My Lords, does my noble friend agree that we need to have long memories in these matters? Is it not only a couple of years ago that manufacturing industry was screaming that the pound's exchange rate value was too low and that we were suffering dreadfully from overseas competition? Can one ever get it right?

Lord McIntosh of Haringey

My Lords, such pressure is always put on governments, but particularly in the run up to a Budget. We are currently in such a period, and we are hearing those pressures from manufacturing industry and the business sector generally. It is important that people should express their views to the Chancellor.
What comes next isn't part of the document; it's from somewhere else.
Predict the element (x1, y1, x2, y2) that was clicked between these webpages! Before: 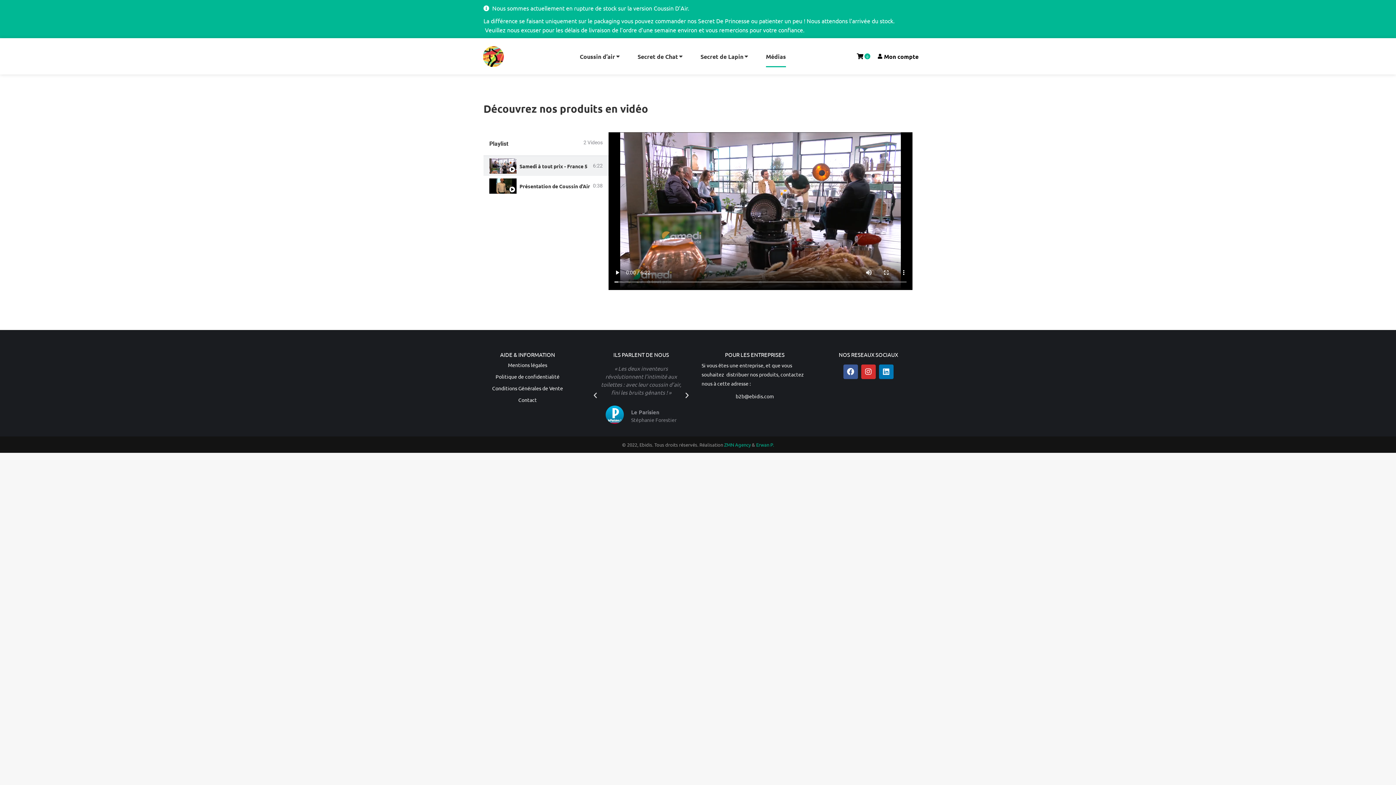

However, those views should be expressed in the context of the fact that we have the lowest unemployment level in 30 years and our economy has the highest investment level in many years.

Lord Crickhowell

My Lords, if we start having pay increases of 9.5 per cent over a 12-month period in organisations in which the state has the sole shareholding, is there not a significant risk that we shall no longer have a strong pound?

Lord McIntosh of Haringey

My Lords, I have no doubt that the noble Lord is referring to particular wage increases. However, the general position is that wage increase levels are currently very low.

Lord Davies of Coity

My Lords, while recognising that the Question was intended to attack the euro's exchange level, does my noble friend agree that inflation and interest rate levels are much more important to our economic stability than the value of the pound?

Lord McIntosh of Haringey

My Lords, yes, it is correct to say that exchange rates are very seldom the prime move':; much more often they are the result of other economic indicators. My noble friend is right to say that the strength of our economy compared with those of other G7 members, our employment and investment levels, which I have described, and the improved productivity we have achieved are fundamentally important factors.

Lord Saatchi

My Lords, does the Minister agree with the business community that devaluation of sterling, in its exchange rate against the euro, is a precondition of joining the euro?

Lord McIntosh of Haringey

My Lords, I challenge the view that there is any settled view of the business community as such. There are those in the business community who support Britain in Europe, those who support sterling and those who support Britain out of Europe. There is no fixed or universal view in the business community. On the whole, however, the business community is very sympathetic to British membership of European monetary union.

Lord Pearson of Rannoch

My Lords, does the Minister mlise that, when he uses the Bank of England's trade-weighted index as the basis to mislead the House on the balance between our trade in euros and in dollars, that index is entirely irrelevant for his purpose? Would the Government be good enough to consider the Customs and Excise figures, which confirm the figures that I have given, rather than the figures that he gave to the House on Tuesday and again today?

Lord McIntosh of Haringey

My Lords, I do not take very kindly to the word "mislead". If the noble Lord wants the figures on trade shares, they are as follows: 50 per cent of our trade is with the euro zone; 16.5 per cent with the United States; and 18.5 per cent with NAFTA—which is, I know, what the noble Lord would like us to join.